Stored data entries
* * *

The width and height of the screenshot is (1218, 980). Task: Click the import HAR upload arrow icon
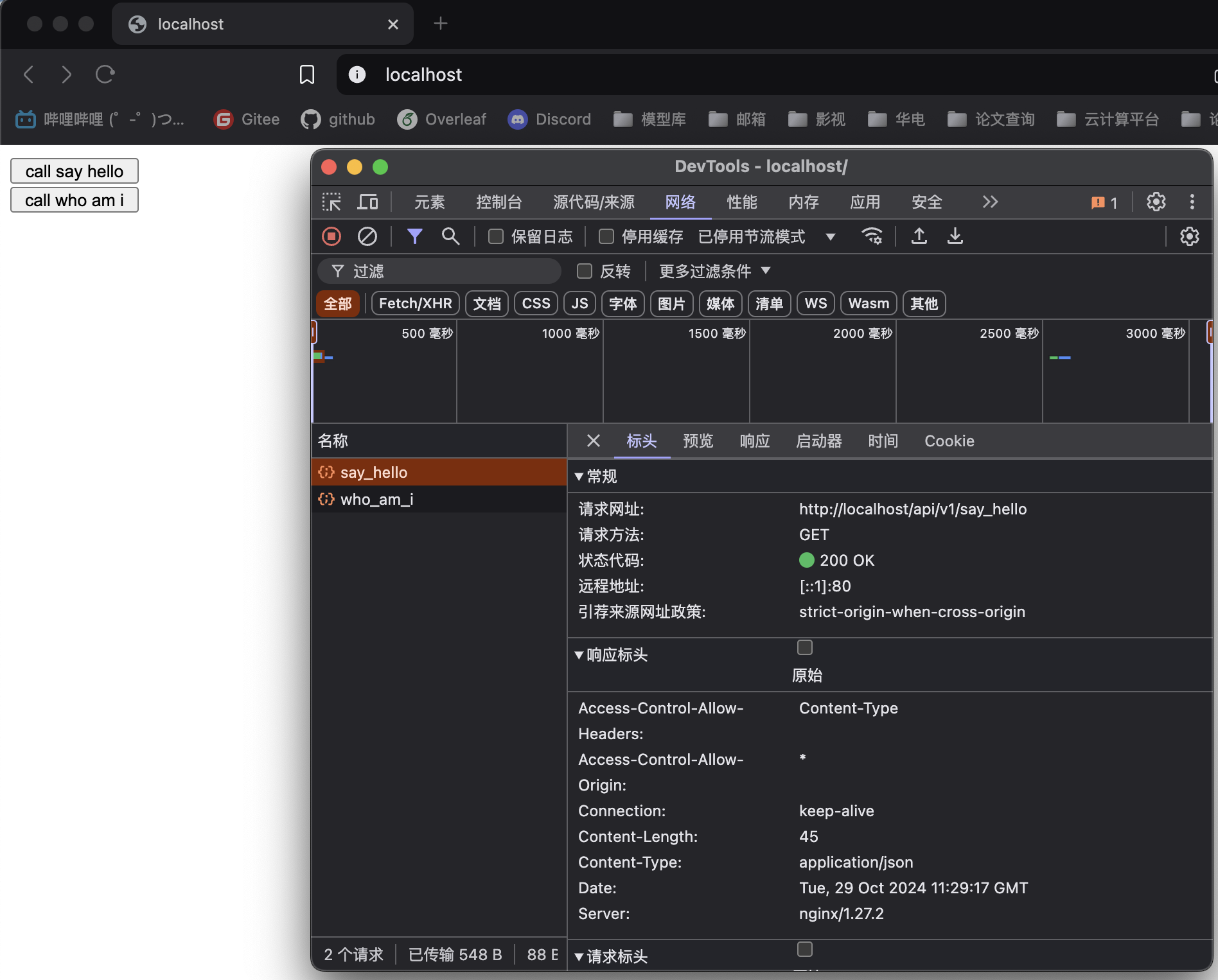[919, 237]
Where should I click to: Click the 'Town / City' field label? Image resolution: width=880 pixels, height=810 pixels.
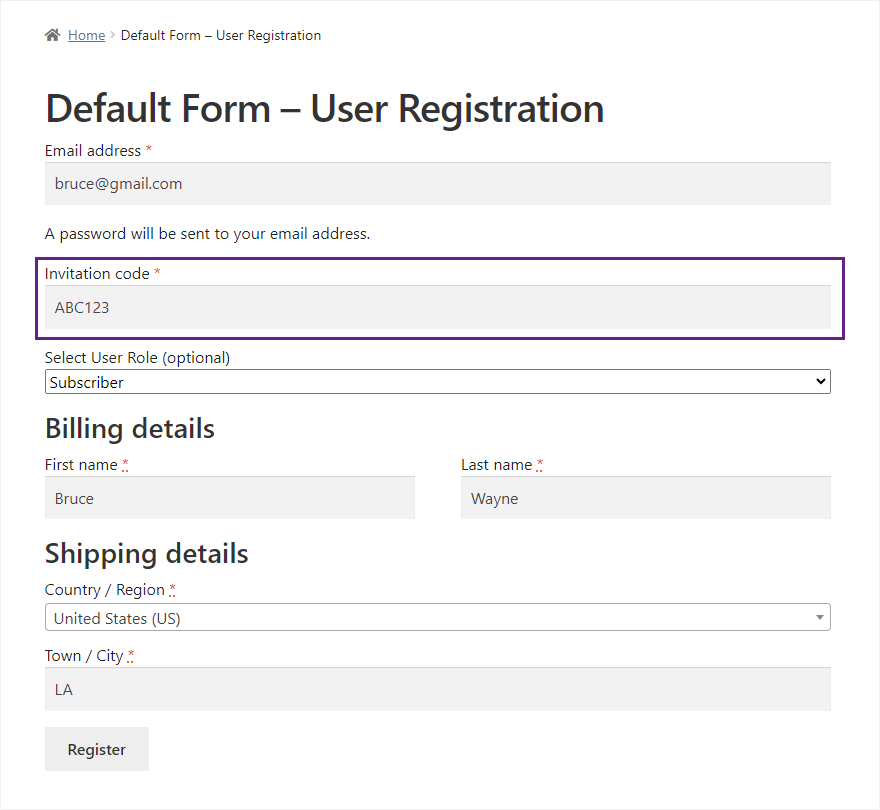click(x=84, y=656)
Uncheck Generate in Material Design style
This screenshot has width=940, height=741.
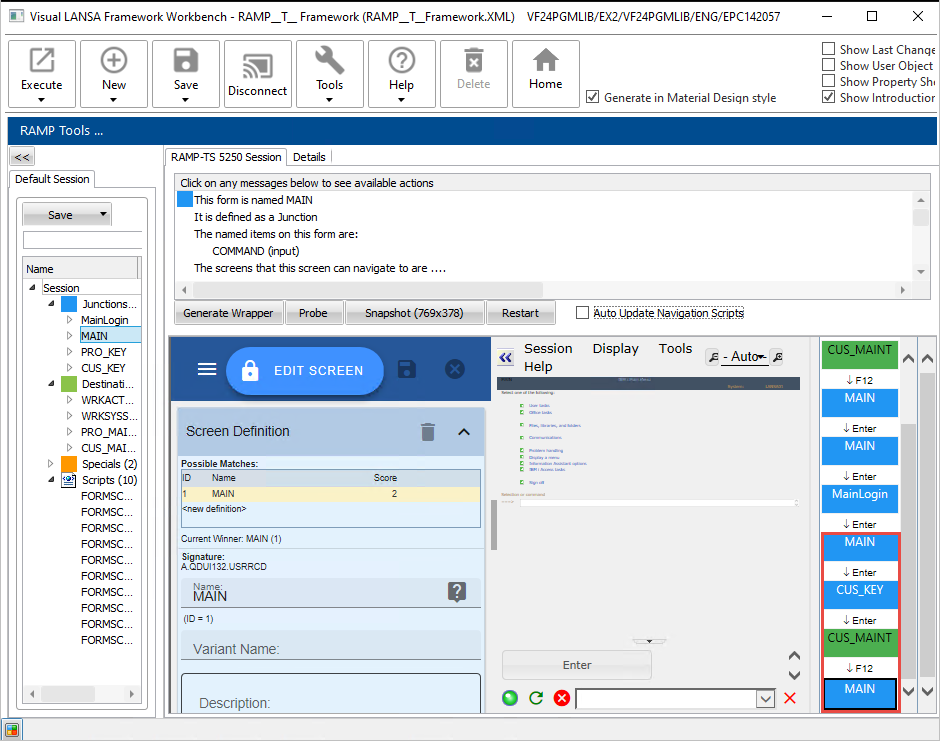click(x=593, y=97)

* * *

=== TASK REQUIREMENTS ===
Could you set down every record above word for word, leaving out the pictures?

=== EXERCISE RESPONSE ===
The width and height of the screenshot is (1218, 980). Task: Click the import HAR upload arrow icon
[919, 237]
Where should I click to: Click the 'Town / City' field label? Image resolution: width=880 pixels, height=810 pixels.
click(x=84, y=656)
Uncheck Generate in Material Design style
This screenshot has width=940, height=741.
click(x=593, y=97)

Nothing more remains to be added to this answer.